*What is required*:
Starting from the first line, transcribe the whole listing exactly.

-------- Data to process --------

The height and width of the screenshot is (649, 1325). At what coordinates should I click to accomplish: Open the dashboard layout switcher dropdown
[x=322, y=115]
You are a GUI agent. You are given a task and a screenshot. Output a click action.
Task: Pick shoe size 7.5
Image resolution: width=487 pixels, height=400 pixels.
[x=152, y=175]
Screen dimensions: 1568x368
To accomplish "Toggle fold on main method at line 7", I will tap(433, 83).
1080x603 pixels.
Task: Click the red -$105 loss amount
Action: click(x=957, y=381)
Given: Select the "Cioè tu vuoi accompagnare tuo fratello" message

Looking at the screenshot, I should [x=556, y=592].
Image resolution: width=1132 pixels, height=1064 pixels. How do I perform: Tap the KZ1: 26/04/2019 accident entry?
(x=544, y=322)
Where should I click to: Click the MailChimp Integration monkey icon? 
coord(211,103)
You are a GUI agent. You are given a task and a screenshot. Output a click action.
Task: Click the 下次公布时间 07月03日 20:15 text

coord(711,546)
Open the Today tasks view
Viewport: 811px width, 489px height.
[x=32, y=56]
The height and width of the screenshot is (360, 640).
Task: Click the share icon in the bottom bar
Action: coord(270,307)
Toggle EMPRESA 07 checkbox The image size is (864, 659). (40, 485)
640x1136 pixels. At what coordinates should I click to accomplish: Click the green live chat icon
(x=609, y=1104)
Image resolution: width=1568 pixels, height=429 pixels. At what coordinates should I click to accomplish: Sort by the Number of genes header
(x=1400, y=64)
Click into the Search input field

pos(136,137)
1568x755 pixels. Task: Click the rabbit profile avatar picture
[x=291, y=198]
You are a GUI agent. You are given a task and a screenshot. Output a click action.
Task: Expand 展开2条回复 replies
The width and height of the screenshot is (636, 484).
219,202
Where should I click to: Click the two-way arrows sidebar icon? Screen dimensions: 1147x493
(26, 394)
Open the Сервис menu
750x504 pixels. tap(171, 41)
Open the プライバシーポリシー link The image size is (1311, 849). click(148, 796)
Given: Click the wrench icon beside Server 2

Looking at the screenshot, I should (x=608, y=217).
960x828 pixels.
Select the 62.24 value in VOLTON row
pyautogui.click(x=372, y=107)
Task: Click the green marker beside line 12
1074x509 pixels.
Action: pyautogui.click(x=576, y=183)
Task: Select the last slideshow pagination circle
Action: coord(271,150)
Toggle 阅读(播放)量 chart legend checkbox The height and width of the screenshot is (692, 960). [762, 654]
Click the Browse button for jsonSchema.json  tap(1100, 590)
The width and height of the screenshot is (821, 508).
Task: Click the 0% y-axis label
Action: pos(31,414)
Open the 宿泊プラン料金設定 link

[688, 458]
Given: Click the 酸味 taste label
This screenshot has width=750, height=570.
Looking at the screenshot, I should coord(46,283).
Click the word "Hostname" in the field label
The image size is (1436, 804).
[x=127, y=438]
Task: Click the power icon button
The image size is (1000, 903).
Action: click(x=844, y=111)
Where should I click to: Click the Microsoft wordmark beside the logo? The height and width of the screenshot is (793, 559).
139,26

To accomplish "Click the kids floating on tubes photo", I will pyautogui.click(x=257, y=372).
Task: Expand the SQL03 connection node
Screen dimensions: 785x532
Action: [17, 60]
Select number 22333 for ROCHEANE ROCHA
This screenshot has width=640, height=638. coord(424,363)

--------

*Written response*:
The height and width of the screenshot is (649, 1325). At what coordinates should I click to accomplish: Open the dashboard layout switcher dropdown
[x=322, y=115]
You are a GUI agent. You are given a task and a screenshot. Output a click action.
Task: Pick shoe size 7.5
Image resolution: width=487 pixels, height=400 pixels.
[x=152, y=175]
Screen dimensions: 1568x368
To accomplish "Toggle fold on main method at line 7", I will tap(433, 83).
1080x603 pixels.
Task: Click the red -$105 loss amount
Action: click(x=957, y=381)
Given: Select the "Cioè tu vuoi accompagnare tuo fratello" message

Looking at the screenshot, I should [x=556, y=592].
Image resolution: width=1132 pixels, height=1064 pixels. How do I perform: Tap the KZ1: 26/04/2019 accident entry?
(x=544, y=322)
Where should I click to: Click the MailChimp Integration monkey icon? 
coord(211,103)
You are a GUI agent. You are given a task and a screenshot. Output a click action.
Task: Click the 下次公布时间 07月03日 20:15 text

coord(711,546)
Open the Today tasks view
Viewport: 811px width, 489px height.
[x=32, y=56]
The height and width of the screenshot is (360, 640).
Task: Click the share icon in the bottom bar
Action: coord(270,307)
Toggle EMPRESA 07 checkbox The image size is (864, 659). (40, 485)
640x1136 pixels. At what coordinates should I click to accomplish: Click the green live chat icon
(x=609, y=1104)
Image resolution: width=1568 pixels, height=429 pixels. At what coordinates should I click to accomplish: Sort by the Number of genes header
(x=1400, y=64)
Click into the Search input field

pos(136,137)
1568x755 pixels. Task: Click the rabbit profile avatar picture
[x=291, y=198]
You are a GUI agent. You are given a task and a screenshot. Output a click action.
Task: Expand 展开2条回复 replies
The width and height of the screenshot is (636, 484).
219,202
Where should I click to: Click the two-way arrows sidebar icon? Screen dimensions: 1147x493
(26, 394)
Open the Сервис menu
750x504 pixels. tap(171, 41)
Open the プライバシーポリシー link The image size is (1311, 849). click(148, 796)
Given: Click the wrench icon beside Server 2

Looking at the screenshot, I should (x=608, y=217).
960x828 pixels.
Select the 62.24 value in VOLTON row
pyautogui.click(x=372, y=107)
Task: Click the green marker beside line 12
1074x509 pixels.
Action: pyautogui.click(x=576, y=183)
Task: Select the last slideshow pagination circle
Action: coord(271,150)
Toggle 阅读(播放)量 chart legend checkbox The height and width of the screenshot is (692, 960). [762, 654]
Click the Browse button for jsonSchema.json  tap(1100, 590)
The width and height of the screenshot is (821, 508).
Task: Click the 0% y-axis label
Action: pos(31,414)
Open the 宿泊プラン料金設定 link

[688, 458]
Given: Click the 酸味 taste label
This screenshot has width=750, height=570.
Looking at the screenshot, I should coord(46,283).
Click the word "Hostname" in the field label
The image size is (1436, 804).
[x=127, y=438]
Task: Click the power icon button
The image size is (1000, 903).
Action: click(x=844, y=111)
Where should I click to: Click the Microsoft wordmark beside the logo? The height and width of the screenshot is (793, 559).
139,26

To accomplish "Click the kids floating on tubes photo", I will pyautogui.click(x=257, y=372).
Task: Expand the SQL03 connection node
Screen dimensions: 785x532
Action: [17, 60]
Select number 22333 for ROCHEANE ROCHA
This screenshot has width=640, height=638. coord(424,363)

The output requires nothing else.